Development The role of the speech pathologist on the craniofacial team is to provide the parents with the appropriate information regarding speech and language development and determine the child's competency of these skills. This process is generally done through diagnostic tests, nasopharyngoscopy and/or videofluroscopy. Based on these findings, appropriate recommendations for surgery and/or therapy can be made. Routine follow-up visits constantly provide the opportunity for reassessment every six to twelve months and allow the clinician to monitor progress as well as developing problems.
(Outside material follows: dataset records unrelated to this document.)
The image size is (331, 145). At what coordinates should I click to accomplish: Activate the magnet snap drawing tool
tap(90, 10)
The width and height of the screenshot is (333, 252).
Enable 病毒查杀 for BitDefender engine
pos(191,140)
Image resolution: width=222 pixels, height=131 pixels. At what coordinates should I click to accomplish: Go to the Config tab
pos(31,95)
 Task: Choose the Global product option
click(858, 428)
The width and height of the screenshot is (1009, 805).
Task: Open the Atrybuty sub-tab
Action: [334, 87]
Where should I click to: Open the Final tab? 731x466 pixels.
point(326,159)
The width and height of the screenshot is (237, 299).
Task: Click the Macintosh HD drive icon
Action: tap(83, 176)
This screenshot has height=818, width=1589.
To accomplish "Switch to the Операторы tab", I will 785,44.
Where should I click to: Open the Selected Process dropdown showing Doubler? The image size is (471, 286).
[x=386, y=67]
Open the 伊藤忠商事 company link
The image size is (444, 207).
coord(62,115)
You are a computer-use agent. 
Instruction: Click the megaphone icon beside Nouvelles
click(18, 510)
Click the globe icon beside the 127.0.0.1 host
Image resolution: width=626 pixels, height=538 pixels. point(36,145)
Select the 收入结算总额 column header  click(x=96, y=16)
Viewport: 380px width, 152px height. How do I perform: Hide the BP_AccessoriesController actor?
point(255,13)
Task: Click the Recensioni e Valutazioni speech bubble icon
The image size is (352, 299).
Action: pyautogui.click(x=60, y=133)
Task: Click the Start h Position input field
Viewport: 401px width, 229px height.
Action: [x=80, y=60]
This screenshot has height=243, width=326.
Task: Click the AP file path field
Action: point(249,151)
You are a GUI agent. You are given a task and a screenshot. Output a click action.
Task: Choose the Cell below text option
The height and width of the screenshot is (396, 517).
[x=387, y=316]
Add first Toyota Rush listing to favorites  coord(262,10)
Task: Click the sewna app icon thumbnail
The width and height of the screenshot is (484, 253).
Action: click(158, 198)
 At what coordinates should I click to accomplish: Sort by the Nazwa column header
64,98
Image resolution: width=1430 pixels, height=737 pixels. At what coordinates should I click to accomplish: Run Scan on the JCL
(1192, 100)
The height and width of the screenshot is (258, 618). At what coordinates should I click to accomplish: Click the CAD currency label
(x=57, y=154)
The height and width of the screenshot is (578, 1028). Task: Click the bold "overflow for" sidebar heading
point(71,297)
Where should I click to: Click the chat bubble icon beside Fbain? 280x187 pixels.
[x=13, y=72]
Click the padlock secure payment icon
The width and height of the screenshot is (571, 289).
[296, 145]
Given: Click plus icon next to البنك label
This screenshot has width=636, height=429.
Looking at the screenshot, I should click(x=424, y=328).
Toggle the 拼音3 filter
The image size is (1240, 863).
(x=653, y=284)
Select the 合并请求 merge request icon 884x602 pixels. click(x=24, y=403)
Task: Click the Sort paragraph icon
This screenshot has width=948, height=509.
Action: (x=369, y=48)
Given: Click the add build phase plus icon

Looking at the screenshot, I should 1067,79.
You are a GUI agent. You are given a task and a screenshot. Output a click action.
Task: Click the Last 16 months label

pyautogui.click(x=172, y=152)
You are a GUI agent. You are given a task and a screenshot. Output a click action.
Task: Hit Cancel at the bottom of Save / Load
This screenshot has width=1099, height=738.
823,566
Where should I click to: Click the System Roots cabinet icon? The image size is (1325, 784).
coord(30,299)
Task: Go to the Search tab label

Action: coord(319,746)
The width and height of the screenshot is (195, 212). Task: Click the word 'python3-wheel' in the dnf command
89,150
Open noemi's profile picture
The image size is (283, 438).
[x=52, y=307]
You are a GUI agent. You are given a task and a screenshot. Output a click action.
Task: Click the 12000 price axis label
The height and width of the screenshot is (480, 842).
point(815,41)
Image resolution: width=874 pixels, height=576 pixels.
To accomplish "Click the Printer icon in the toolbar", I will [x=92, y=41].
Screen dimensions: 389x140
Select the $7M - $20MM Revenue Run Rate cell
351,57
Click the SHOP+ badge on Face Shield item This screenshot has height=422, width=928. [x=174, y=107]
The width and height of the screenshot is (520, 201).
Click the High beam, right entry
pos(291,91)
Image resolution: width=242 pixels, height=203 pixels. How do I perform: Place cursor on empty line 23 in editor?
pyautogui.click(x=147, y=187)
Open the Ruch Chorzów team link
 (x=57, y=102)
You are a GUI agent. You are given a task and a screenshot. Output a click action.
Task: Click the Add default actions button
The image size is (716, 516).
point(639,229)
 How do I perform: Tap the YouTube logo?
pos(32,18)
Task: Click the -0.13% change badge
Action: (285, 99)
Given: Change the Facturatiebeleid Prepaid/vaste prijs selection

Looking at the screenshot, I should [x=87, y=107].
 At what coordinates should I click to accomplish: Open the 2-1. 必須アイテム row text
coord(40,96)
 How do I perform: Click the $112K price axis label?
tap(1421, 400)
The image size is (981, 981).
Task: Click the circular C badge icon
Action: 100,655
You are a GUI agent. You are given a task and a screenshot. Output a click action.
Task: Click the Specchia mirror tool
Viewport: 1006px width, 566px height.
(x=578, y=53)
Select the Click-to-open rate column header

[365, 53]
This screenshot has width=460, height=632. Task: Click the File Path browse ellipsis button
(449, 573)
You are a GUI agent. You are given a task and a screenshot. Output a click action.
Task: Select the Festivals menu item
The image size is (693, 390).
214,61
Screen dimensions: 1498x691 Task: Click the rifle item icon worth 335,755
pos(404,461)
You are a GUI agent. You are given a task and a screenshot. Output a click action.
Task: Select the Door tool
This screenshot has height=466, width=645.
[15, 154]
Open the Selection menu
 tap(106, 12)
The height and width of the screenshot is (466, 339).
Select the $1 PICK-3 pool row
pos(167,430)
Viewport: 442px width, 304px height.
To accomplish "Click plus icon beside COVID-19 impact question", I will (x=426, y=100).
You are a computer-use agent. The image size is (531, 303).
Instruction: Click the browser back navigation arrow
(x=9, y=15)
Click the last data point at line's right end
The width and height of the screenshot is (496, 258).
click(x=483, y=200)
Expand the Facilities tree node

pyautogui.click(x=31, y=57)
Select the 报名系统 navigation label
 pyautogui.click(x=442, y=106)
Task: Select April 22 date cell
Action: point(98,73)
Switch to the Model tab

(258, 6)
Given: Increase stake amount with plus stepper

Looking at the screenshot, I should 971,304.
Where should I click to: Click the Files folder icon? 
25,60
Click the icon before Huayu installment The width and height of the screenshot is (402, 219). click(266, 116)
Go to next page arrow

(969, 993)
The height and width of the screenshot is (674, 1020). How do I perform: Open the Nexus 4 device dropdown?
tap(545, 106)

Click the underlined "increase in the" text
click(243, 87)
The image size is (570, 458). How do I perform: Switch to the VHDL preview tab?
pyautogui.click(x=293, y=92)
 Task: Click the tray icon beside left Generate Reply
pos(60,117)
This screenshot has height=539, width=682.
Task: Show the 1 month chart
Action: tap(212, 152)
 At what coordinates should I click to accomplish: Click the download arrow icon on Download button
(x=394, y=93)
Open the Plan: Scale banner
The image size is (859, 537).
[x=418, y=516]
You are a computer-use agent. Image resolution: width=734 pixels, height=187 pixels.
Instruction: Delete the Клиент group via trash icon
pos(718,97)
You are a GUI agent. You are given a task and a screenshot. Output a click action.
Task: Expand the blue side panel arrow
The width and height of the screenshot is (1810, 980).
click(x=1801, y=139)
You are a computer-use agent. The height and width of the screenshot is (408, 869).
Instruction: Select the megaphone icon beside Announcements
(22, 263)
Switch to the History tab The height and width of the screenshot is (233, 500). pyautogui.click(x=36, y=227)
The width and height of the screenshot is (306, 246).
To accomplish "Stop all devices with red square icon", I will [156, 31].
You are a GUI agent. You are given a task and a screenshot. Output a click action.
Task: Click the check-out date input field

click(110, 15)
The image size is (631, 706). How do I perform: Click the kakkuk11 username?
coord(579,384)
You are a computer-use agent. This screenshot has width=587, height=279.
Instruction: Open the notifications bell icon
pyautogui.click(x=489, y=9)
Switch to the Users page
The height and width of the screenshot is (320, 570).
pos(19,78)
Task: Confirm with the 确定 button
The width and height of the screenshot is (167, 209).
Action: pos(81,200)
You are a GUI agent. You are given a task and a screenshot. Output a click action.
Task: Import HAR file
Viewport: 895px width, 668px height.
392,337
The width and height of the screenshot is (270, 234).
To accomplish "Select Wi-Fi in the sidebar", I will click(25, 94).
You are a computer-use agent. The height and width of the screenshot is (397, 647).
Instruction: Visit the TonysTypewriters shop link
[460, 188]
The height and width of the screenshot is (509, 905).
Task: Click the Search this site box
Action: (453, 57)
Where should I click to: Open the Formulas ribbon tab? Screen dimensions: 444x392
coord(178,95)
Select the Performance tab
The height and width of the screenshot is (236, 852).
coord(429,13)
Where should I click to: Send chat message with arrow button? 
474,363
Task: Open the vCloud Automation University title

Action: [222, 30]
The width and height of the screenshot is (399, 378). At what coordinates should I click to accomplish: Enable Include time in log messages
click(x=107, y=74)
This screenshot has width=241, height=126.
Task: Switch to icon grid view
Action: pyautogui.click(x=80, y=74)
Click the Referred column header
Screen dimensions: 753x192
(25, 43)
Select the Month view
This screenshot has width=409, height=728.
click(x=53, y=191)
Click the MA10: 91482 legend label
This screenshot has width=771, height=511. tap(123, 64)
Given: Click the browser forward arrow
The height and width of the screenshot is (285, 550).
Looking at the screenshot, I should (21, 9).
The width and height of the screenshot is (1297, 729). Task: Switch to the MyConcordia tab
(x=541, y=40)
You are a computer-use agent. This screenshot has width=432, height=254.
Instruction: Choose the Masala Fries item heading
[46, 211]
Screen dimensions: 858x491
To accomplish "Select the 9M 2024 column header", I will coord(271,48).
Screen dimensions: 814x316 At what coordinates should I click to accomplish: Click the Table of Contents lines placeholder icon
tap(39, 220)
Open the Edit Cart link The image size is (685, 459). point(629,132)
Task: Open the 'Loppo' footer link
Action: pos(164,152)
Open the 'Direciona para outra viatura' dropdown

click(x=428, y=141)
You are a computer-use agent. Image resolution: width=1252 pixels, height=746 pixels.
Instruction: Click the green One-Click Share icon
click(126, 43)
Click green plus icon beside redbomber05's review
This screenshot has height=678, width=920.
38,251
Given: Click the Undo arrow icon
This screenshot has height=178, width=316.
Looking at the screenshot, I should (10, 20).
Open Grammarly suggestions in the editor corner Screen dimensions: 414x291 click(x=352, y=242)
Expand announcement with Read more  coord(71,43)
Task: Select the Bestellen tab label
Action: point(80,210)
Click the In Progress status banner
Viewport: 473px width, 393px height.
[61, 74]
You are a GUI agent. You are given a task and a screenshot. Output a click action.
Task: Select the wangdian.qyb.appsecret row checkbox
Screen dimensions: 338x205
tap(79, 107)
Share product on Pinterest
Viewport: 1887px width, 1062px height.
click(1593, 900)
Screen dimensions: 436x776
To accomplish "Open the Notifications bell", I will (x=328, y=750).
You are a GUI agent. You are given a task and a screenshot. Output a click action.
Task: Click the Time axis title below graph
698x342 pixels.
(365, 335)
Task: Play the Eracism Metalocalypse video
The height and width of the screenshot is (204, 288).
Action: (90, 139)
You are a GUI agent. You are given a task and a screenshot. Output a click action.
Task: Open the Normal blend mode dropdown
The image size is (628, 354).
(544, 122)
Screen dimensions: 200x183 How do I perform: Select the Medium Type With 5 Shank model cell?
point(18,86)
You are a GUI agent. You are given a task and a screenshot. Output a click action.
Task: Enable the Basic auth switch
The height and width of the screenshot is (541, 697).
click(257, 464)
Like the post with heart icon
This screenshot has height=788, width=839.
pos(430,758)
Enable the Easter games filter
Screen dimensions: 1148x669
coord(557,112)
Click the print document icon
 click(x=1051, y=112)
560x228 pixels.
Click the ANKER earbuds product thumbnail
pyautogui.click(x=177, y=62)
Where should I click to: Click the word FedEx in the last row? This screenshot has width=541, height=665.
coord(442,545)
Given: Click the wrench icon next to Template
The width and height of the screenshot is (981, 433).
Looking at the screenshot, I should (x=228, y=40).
What types of speech and language problems can a child with cleft lip and/or palate experience? A cleft palate involves an opening or split in the oral structures that can be surgically repaired at a very early age. Although the surgeon may be successful in closing the cleft, it is often possible that difficulties with speech may develop. Problems with language delay can occur due to a child's inability to produce certain sounds. Compensatory speech patterns can develop and be very difficult for adults to understand. This in turn affects the child's interaction with adults and children. Articulation can also be affected by the cleft palate if the soft palate cannot make contact with the pharyngeal walls (wall at the back of the throat). Airflow will leak through the nose during speech (hypernasal speech). This can affect consonant sounds "p", "b", "t", "d", "s", "sh", "ch", and "f" if the seal cannot be maintained. As the air escapes, the sounds will become distorted. The voice quality can indicate signs of hypernasality and other problems with resonance. In addition to problems with language and articulation, repeated ear infections and dental issues can further complicate speech and language of a cleft palate child. Often, the early and late eruption of teeth in conjunction with the collapse of the upper jaw further complicate the cleft lip/palate child's ability to develop speech and language skills in the traditional method.

Early surgery and intervention can assist in developing competent and correct sound production as well as language acquisition.